Bantul, Gatra.com - Warga dan pemulung di tempat pembuangan sampah terpadu (TPST) Piyungan, Bantul, Daerah Istimewa Yogyakarta, menutup akses ke TPS terbesar di DIY itu karena sampah meluber ke jalan. DPRD menilai Pemda DIY tidak becus mengurusi sampah di tengah banyaknya anggaran.
Koordinator Komunitas Pemulung TPST Piyungan, Maryono, menyatakan penutupan TPST kali ini karena warga kesal dengan melubernya sampah hingga ke jalan utama. TPST Piyungan sebelumnya ditutup warga pada April lalu.
"Kondisi tempat pembuangan sudah tidak memungkinkan lagi menerima sampah namun dipaksakan. Akhirnya kami warga yang terdampak, terutama saat musim hujan," kata Maryono saat dihubungi, Jumat (18/12).
Selain mengganggu akses jalan, bocornya lindi atau air sampah hingga ke permukiman juga membuat warga kesal. Selain itu, berbagai janji Pemda DIY untuk menata TPST, mengaspal jalan, hingga memasang lampu tak kunjung terwujud.
"Penutupan akan berlangsung sampai adanya kesepakatan tertulis dari dinas-dinas terkait yang mengurusi sampah Pemda DIY. Warga sudah menyiapkan kertas dan materai untuk menagih apa dan kapan dikerjakan," kata dia yang mewakili 300-an warga terdampak di empat RT.
Anggota Komisi C DPRD DIY Amir Syarifuddin memaklumi jika kesabaran warga sekitar TPST Piyungan ada batasnya. Menurutnya, selama lima belas tahun menjadi anggota badan legislatif, ia belum melihat Pmeda DIY punya solusi atas masalah sampah.
"Saya mengawal betul persoalan persampahan. Masyarakat di sana sugih (kaya) sabarnya, hingga melihat Pemda DIY itu kaya tapi enggak becus urusi sampah," katanya.
Amir juga menyesalkan langkah Pemda DIY membeli hotel senilai Rp170 miliar dengan anggaran Dana Keistimewaan (danais) dibanding menyelesaikan masalah sampah. Menurutnya, anggaran pembelian hotel itu sebenarnya dapat mengatasi masalah sampah.
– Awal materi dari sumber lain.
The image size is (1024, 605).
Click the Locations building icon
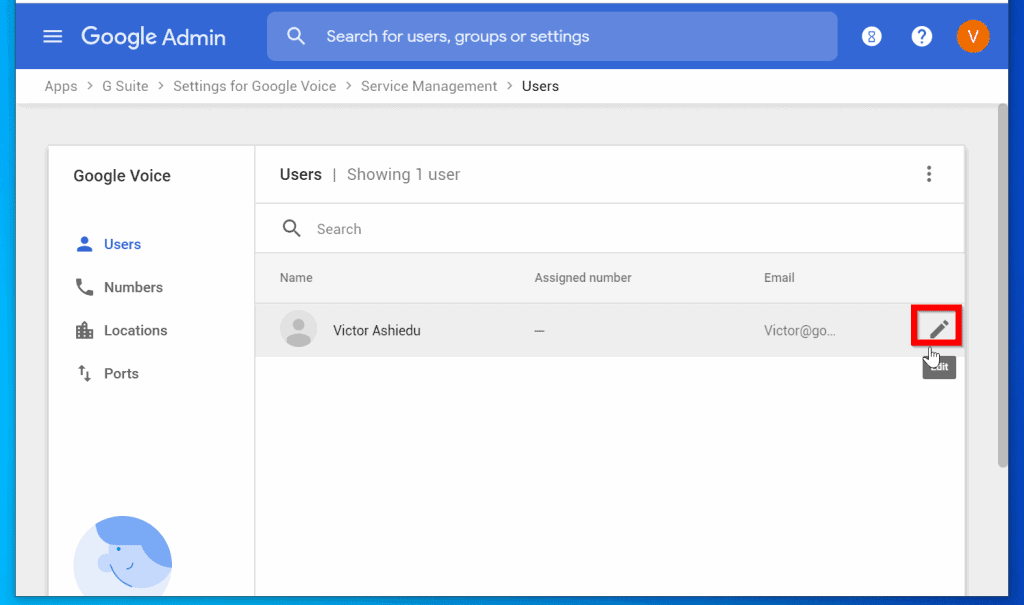[83, 330]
Dalam diskusi soal pengelolaan sampah di DPRD DIY, Kamis (17/12), Kepala Seksi Pengumpulan dan Pengangkutan Sampah Dinas Lingkungan Hidup DIY Jito mengakui TPST Piyungan seluas 12,5 hektar sudah kelebihan kapasitas.
Karena keterbatasan anggaran, pihaknya hanya mengandalkan upaya warga untuk memilah sampah sejak di rumah. Menurutnya, upaya kecil itu bisa berdampak besar dalam mengurangi sampah harian di tiga wilayah DIY yang mencapai 600 ton per hari.
Kepala Bidang Cipta Karya Dinas Pekerjaan Umum, Perumahan, dan ESDM DIY, Arief Azazie Zain, menyatakan pihaknya menerima anggaran Rp10, 7 miliar tahun ini. Dengan alokasi dari dana tersebut, dinas telah memperbaiki saluran agar lindi tidak merembes keluar.
"Bahkan untuk menutupi kesan penuhnya area pembuangan, kami berencana menanam bambu sebagai pagar," kata Arief.
Jito dan Arief, sebagai perwakilan Pemda DIY, sepakat masalah keterbatasan anggaran dan kewenangan TPST Piyungan dapat diselesaikan melalui skema Program Kerja Sama Pemerintah dengan Badan Usaha (KPBU) yang ditargetkan terealisasi pada 2025.
Pemerhati dan pendiri bank sampah Bantul, Bambang Suwerda, menyatakan jika tidak tunas, masalah sampah ini akan menimbulkan konflik sosial dalam lima tahun mendatang. Saat ini bahkan bermunculan spanduk berisi ancaman dan doa buruk dari warga yang menolak lingkungannya dijadikan tempat pembuangan sampah ilegal.
Bambang yakin aspek paling penting dalam tata kelola sampah adalah menciptakan budaya hidup bersih dan sehat. Anggaran danais yang biasanya dialokasikan di bidang budaya dapat mendukung langkah itu.